Goal: Commend Uncommon Ground restaurant for growing its own food
When Uncommon Ground decided to open up a second location, they figured it would be better to seek out an already existing location rather than go through the polluting process of construction. This is just a small example of how the restaurant owners incorporate sustainability into their business. They picked a location in the northern neighborhood of Edgewater, Chicago. While scoping out the new spot, the owners climbed onto the roof to check it out. Then, they had a thought that would make them one of the world’s greenest restaurants: Why not grow our food up here? This was the beginning of the world’s first certified organic rooftop farm.
First, there was the paperwork. To make an already time-consuming process more tedious, Uncommon Ground had to make special efforts to dub themselves a farm, as a rooftop garden had never applied to be certified as an organic farm before. Some farms actually practice organic growing but don’t have the label because of all of the red tape one has to go through to get certified. However, Uncommon Ground was committed.
After some planning, they were ready to get rolling. A wide variety of plants and herbs are grown in planter boxes comprised of steel and cedar, including heirloom tomatoes, spinach, fennel, lettuce and eggplant, to name a few. All of the boxes are connected to a drip line irrigation system to reduce water waste. Uncommon Ground has also partnered with a local beekeeper to build four beehives that provide community pollination and also honey for the restaurant.
However, with hundreds of customers every day, there isn’t enough space to grow the amount of food in demand. The rest of the food purchased is grown or raised locally, free of pesticides, herbicides, antibiotics and genetically modified organisms. Uncommon Ground has established relationships with many local farmers. In addition to these efforts, all of the restaurant’s paper products come from recycled material, and their brown linen table napkins are reusable and unbleached. They even use cleaning products that are environmentally conscious.
Cutting gas emissions from transportation is huge, especially in the U.S. The average American meal has traveled about 100 miles or more to get from farm to plate. This has a big environmental impact. In the restaurant business, sustainability isn’t usually a top priority.

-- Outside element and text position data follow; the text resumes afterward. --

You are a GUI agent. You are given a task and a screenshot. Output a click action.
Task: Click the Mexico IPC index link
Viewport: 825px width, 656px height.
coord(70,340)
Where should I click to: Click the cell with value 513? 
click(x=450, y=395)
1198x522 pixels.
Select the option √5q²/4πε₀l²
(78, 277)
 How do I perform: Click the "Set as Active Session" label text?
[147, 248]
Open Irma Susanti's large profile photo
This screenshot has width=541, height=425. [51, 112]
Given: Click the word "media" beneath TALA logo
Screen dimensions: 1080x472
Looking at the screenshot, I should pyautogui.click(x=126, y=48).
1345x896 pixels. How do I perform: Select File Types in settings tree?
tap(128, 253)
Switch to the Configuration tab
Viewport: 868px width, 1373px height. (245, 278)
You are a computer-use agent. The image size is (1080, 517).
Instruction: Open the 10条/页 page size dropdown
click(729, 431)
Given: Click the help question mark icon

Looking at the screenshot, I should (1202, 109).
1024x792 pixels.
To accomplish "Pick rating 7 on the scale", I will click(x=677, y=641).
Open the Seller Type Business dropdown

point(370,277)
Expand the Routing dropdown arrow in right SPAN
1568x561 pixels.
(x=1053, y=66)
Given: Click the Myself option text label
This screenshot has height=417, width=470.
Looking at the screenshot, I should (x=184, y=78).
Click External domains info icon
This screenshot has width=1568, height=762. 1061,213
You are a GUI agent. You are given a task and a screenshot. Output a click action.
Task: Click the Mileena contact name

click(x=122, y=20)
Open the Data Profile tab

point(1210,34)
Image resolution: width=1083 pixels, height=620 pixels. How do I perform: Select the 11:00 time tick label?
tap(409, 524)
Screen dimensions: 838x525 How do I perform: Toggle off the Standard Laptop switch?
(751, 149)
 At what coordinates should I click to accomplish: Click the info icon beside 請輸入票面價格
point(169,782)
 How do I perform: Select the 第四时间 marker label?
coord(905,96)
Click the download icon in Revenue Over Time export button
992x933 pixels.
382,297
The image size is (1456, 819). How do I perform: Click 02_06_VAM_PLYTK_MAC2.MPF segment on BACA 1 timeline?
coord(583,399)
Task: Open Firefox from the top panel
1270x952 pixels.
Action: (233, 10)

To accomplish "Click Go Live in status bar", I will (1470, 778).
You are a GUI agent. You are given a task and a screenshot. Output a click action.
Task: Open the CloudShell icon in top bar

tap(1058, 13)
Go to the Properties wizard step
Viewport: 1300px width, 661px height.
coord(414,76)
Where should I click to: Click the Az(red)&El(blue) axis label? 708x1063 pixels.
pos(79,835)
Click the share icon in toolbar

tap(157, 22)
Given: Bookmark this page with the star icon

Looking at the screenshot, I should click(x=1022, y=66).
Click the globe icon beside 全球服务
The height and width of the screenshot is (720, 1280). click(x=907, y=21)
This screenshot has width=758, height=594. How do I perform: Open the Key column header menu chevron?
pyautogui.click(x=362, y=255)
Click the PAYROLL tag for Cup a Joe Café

The owners of Uncommon Ground implemented a whole lifestyle of environmental awareness into their restaurant, and they inform and inspire their patrons every day. Maybe one day a restaurant like Uncommon Ground can be the norm rather than the exception.
Sign this petition and let Uncommon Ground know you support their efforts.
Dear Uncommon Ground,
I am writing to you to thank you for your commitment to sustainability. Your rooftop garden not only provides customers with quality food free of herbicides and pesticides, but it also greatly reduces the greenhouse gases emitted from transporting food from far away farms to the customers plate. In a big city, it can be difficult to find farms in the area. Your idea to grow your own food is totally innovative.
You set the example to other businesses and show them that it pays off to make your business with Mother Earth in mind. You set the groundwork for other businesses to follow suit. Hopefully an establishment like yours will start to become the norm rather than the exception.